### Texte fourni
.....
Enfin - troisième accommodement -, il ne faut pas négliger l'efficacité avec laquelle le capitalisme français a su donner une légitimité à l'argent en pratiquant le paternalisme privé et la redistribution publique. Au XIXè siècle, avant que n'existe l'intervention sociale de l'État, le patronat catholique, comme d'ailleurs le patronat protestant, a mis en place un ensemble d'institutions de redistribution d'une partie de ses profits sous forme de caisses de secours, caisses de retraite, caisses de maladie, de logements, de gratifications diverses, de caisses d'épargne, de cantines, etc., dont le but avoué était de combattre le « paupérisme » en dispensant aux salariés des avantages inspirés par la charité chrétienne (4). Et, lorsque, d'abord dans l'entre-deux-guerres, et surtout après 1945, s'est édifié l'État-providence à la française, ce gigantesque transfert social a été érigé en modèle idéologique (5). Les « prélèvements obligatoires », dont le montant n'a cessé d'augmenter jusqu'à atteindre 45% du Produit intérieur brut, faits d'impôts et de cotisations sociales, ont été présentés comme une moralisation du capitalisme. La réussite privée, l'argent gagné sont ainsi mis au service d'une redistribution massive et généralisée, au nom d'une mystique de l'égalité qui fait « payer les riches » pour couvrir les besoins des salariés et des pauvres, et ce dans le cadre d'une « économie mixte » où l'État, là encore, occupe une place essentielle.
.....
### Données d'entrée
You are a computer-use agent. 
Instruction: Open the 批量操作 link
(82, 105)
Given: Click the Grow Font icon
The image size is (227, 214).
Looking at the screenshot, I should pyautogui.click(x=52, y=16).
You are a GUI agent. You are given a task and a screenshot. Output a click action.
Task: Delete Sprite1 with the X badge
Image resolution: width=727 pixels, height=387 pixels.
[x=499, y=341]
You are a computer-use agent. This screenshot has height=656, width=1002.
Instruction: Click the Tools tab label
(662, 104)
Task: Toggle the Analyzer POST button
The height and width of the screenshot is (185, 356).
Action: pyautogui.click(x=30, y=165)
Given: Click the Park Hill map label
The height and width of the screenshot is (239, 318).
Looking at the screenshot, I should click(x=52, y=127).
.....
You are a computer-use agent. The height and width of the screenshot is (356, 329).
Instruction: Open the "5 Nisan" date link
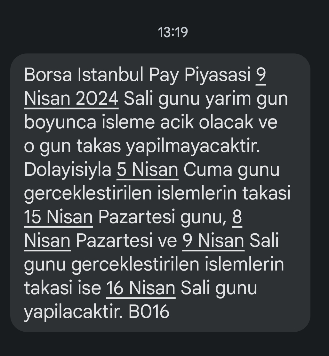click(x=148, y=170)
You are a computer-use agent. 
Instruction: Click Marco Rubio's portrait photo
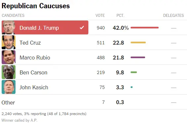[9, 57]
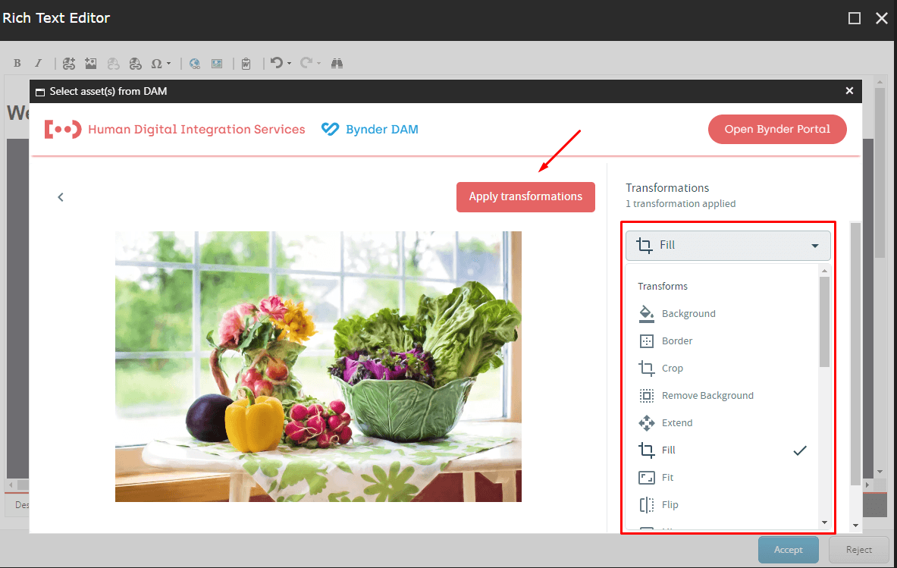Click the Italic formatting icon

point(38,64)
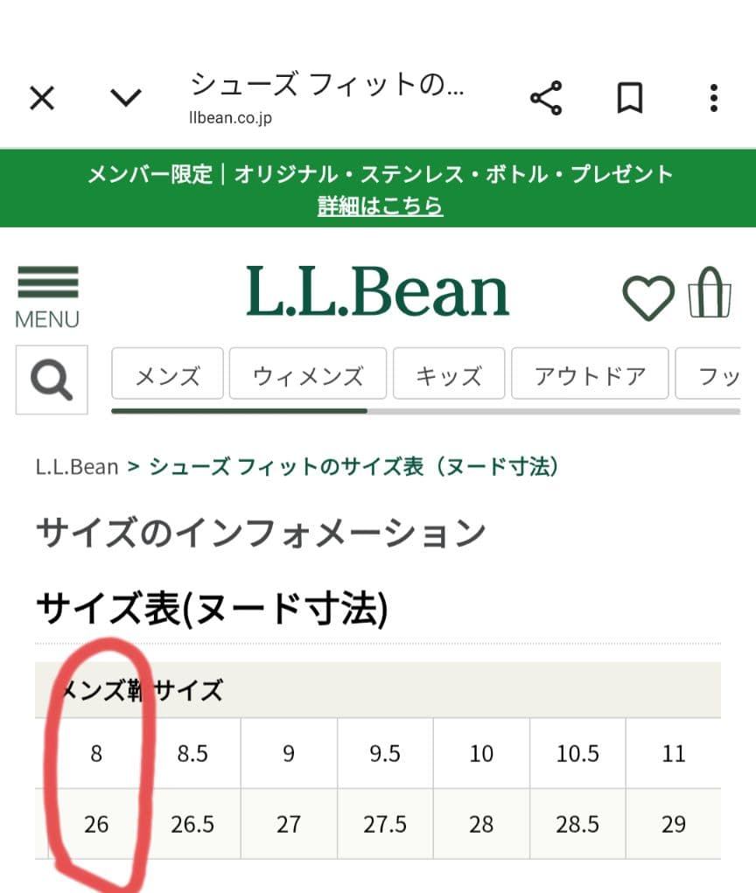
.....
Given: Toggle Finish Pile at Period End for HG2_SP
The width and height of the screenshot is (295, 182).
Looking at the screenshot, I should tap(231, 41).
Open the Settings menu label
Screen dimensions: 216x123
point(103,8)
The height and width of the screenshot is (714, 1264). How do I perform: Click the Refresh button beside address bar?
.....
### Énoncé
Écrivez la suite du texte sur la légitimation de l'argent par le capitalisme français, en reprenant après sa dernière phrase.

### Réponse
Ainsi, à sa manière, depuis deux siècles, la France a su concilier, avec habileté et efficacité, l'éthique catholique et l'esprit du capitalisme, et devenir l'une des plus grandes puissances économiques et financières du monde sans renier pour autant sa culture dominante, particulièrement négative à l'égard de l'argent. Si l'on se réfère en outre au « miracle italien » du dernier demi-siècle et au « miracle espagnol » des vingt-cinq dernières années, on conviendra que l'argent et le catholicisme peuvent faire aussi bon ménage que l'argent et le protestantisme.
(1) Économistes du XVIIIè siècle dont la doctrine était fondée sur la connaissance et le respect des « lois naturelles » et donnait la prépondérance à l'agriculture.
(2) Maurice Lévy-Leboyer, La Banque européenne et l'industrialisation internationale, Paris, 1964 et Denis Woronoff, « Patrons et ouvriers français dans l'aventure industrielle », L'Histoire n° 195, spécial « Le temps de la lutte des classes ».
(3) Cf. dossier « Les Trente Glorieuses. Le temps du miracle économique ». L'Histoire n° 192.
(4) Cf. Jean-Michel Gaillard, « Les beaux jours du paternalisme », L'Histoire n° 195, spécial « Le temps de la lutte des classes ». pp. 48-53.
(5) Cf. Antoine Prost, « Le capitalisme quand même ! », L'Histoire n° 179, spécial « La France libérée », pp. 106-112.